GitLab CI doesn’t actually build your Docker images; it orchestrates the process using external tools like Docker itself.
Let’s see it in action. Imagine you have a simple Node.js app.
# Dockerfile
FROM node:18-alpine
WORKDIR /app
COPY package*.json ./
RUN npm install
COPY . .
CMD ["npm", "start"]
Here’s how you might build and push this in a .gitlab-ci.yml file:
# .gitlab-ci.yml
stages:
- build
- push
variables:
DOCKER_REGISTRY: registry.gitlab.com
IMAGE_NAME: $CI_PROJECT_PATH/$CI_COMMIT_REF_SLUG
IMAGE_TAG: $CI_COMMIT_SHA
build_image:
stage: build
image: docker:20.10.16
services:
- docker:20.10.16-dind
script:
- docker login -u $CI_REGISTRY_USER -p $CI_REGISTRY_PASSWORD $CI_REGISTRY
- docker build -t $IMAGE_NAME:$IMAGE_TAG .
- docker tag $IMAGE_NAME:$CI_COMMIT_SHA $IMAGE_NAME:latest
when: on_branch # Only build on branches, not merge requests
push_image:
stage: push
image: docker:20.10.16
services:
- docker:20.10.16-dind
script:
- docker login -u $CI_REGISTRY_USER -p $CI_REGISTRY_PASSWORD $CI_REGISTRY
- docker push $IMAGE_NAME:$IMAGE_TAG
- docker push $IMAGE_NAME:latest
needs:
- build_image
only:
- main # Only push for the main branch
This pipeline uses the official docker image and the docker:dind (Docker-in-Docker) service. The build_image job logs into your GitLab container registry, builds the image using your Dockerfile, and tags it with the commit SHA and latest. The push_image job then pushes both of these tags to the registry.
The core idea is that GitLab CI acts as the conductor. It spins up the necessary Docker environment (thanks to docker:dind), executes your docker build command, and then uses the built-in CI/CD variables like $CI_REGISTRY_USER, $CI_REGISTRY_PASSWORD, and $CI_REGISTRY to authenticate and push. The $CI_COMMIT_SHA is a fantastic way to ensure immutability; you always know exactly which commit produced a given image.
The docker:dind service is crucial here. It starts a separate Docker daemon that your CI job can interact with. Without it, the docker build commands within the job wouldn’t have a Docker daemon to talk to. The image: docker:20.10.16 line specifies the client tool you’ll use to issue commands to that daemon.
You might notice $CI_PROJECT_PATH/$CI_COMMIT_REF_SLUG. $CI_PROJECT_REF_SLUG is a URL-friendly version of your branch or tag name. This means if you’re on the develop branch, your image name might become your-group/your-project:develop. Using $CI_COMMIT_SHA for the primary tag is generally preferred for production deployments because it’s a unique, immutable identifier for that specific build. The latest tag is convenient but can be ambiguous.

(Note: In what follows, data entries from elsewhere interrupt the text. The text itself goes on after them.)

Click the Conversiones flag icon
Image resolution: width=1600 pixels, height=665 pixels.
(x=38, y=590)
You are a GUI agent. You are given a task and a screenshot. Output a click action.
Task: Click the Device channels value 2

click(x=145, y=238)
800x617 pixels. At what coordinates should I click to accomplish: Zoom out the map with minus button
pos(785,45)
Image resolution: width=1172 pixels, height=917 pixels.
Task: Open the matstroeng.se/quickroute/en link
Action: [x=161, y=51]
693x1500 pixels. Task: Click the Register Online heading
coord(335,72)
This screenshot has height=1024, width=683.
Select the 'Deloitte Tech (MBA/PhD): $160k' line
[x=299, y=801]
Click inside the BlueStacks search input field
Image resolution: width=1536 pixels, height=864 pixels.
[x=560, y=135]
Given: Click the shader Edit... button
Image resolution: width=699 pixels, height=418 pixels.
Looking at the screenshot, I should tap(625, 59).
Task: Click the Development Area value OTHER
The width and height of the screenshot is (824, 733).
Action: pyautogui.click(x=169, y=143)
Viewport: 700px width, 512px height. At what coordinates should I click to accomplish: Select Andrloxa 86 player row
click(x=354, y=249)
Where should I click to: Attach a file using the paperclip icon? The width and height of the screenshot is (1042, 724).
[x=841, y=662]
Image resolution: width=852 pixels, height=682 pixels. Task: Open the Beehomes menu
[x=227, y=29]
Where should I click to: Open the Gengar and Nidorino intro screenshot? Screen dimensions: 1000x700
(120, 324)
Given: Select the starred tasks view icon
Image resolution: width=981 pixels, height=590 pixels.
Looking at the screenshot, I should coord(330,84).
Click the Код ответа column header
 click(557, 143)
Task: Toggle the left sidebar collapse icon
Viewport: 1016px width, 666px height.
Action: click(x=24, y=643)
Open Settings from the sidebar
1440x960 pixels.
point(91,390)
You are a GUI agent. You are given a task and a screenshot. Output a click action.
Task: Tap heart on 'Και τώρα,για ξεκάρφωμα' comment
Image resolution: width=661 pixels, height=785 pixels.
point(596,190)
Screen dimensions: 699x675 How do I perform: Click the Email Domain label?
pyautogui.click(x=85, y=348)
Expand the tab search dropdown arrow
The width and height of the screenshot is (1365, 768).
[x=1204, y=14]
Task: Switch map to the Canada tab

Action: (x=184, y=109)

The needs keyword in push_image ensures that the push job only runs after build_image has successfully completed. The only: - main directive restricts the push to only happen when commits are made directly to the main branch, preventing accidental pushes from feature branches.
A common pattern is to build and push on every commit to a branch, but only deploy from specific tags. This pipeline gives you the foundation for that. You can extend this by adding a deploy stage that pulls a specific tag from the registry and deploys it.
GitLab’s built-in container registry is convenient, but you can also configure this pipeline to push to external registries like Docker Hub or AWS ECR by changing the DOCKER_REGISTRY variable and providing different authentication credentials.
The docker login command uses predefined GitLab CI/CD variables. $CI_REGISTRY_USER and $CI_REGISTRY_PASSWORD are automatically provided by GitLab when you use its built-in registry. They represent credentials for the user running the pipeline.
You’ll likely want to explore how to use these images in subsequent deployment jobs.